Maine, Maryland Voters Approve Same-Sex Marriage, Minnesota Rejects Man-Woman Marriage Amendment
Voters in Maine and Maryland approved same-sex marriage, and a similar measure was leading in Washington state on election night. Meanwhile, voters in Minnesota rejected a constitutional amendment defining marriage as a between one man and one woman.
The New York Times reports that the victories for marriage equality in Maine and Maryland mark the first time that gay marriage has been legalized via popular vote. Six states and Washington, DC have legalized same-sex marriage through legislation, while voters in 32 states have rejected such marriages in referenda.

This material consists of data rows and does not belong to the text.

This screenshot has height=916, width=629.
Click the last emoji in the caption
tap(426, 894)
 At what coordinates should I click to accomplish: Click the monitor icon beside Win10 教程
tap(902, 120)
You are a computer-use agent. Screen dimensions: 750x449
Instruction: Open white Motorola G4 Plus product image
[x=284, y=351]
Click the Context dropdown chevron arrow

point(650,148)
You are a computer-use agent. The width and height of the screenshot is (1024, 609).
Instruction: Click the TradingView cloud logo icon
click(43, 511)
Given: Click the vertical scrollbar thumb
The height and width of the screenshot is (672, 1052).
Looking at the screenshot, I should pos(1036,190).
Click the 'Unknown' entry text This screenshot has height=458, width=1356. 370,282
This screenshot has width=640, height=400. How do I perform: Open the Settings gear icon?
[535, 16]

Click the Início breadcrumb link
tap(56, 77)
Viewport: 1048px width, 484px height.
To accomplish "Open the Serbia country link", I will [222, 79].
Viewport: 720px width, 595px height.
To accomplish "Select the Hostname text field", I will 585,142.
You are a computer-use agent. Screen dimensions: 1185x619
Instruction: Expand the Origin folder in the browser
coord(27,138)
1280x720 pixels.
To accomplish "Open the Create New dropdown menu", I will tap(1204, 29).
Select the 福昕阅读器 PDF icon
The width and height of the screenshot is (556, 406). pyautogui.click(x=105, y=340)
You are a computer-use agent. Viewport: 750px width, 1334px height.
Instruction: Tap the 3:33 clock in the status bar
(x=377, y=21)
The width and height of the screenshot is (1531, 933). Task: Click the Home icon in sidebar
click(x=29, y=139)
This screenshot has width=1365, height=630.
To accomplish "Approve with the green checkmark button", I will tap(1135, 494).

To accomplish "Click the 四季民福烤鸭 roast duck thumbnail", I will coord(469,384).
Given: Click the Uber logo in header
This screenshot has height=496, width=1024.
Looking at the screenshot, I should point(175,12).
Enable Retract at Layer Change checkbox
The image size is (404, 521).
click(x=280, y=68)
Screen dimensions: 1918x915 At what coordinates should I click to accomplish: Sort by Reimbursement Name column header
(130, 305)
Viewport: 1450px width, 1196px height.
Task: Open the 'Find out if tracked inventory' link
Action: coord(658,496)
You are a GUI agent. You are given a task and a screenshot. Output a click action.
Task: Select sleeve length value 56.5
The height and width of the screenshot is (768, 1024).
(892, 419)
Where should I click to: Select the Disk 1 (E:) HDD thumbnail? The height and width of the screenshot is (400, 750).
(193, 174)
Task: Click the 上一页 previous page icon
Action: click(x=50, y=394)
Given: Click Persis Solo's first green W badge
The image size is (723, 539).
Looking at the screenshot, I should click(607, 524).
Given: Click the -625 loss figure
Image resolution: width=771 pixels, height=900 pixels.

“We have made history for marriage equality by winning our first victory at the ballot box,” Chad Griffin, president of the Human Rights Campaign (HRC), told the Times. HRC had raised millions of dollars to spend in four states– Maine, Maryland, Minnesota and Washington– that voted on same-sex marriage measures on Tuesday.
The Huffington Post reports that Question 1, which overturned a 2009 ballot measure banning same-sex marriage, was easily approved by Maine voters. As of press time, Question 1 was leading in the polls by a margin of 54 percent to 46 percent.
Voters in Washington state also headed to the polls on Tuesday to cast votes for or against upholding that state’s marriage equality bill, signed into law by Democratic Gov. Chris Gregoire in February. As of press time, Referendum 74 was leading 51.8 percent to 48.2 percent on strong support from Seattle-area voters.
Meanwhile, the Pioneer Press reported early Wednesday morning that a constitutional amendment defining marriage as the union of one man and one woman failed to muster enough votes to pass. The defeat of the Minnesota Marriage Amendment is historic because it marks the first time that a state’s voters have said “no” to such an amendment. Gay marriage is already banned under Minnesota law.
Gay and lesbian residents of Maine and Maryland hailed the respective votes with jubilant celebration.
“I’m so elated right now,” 32-year-old Marylander Mary Bruce Leigh told the New York Times at a victory party in Baltimore. “This is the civil rights issue of our time, and we have succeeded in Maryland.”
“It’s being part of history,” Nina Nethery, who watched the election results stream in at a party in a Baltimore nightclub, told the Washington Post. “I’m in history,” added Nethery, who has been with her partner Ruth Siegel for 15 years.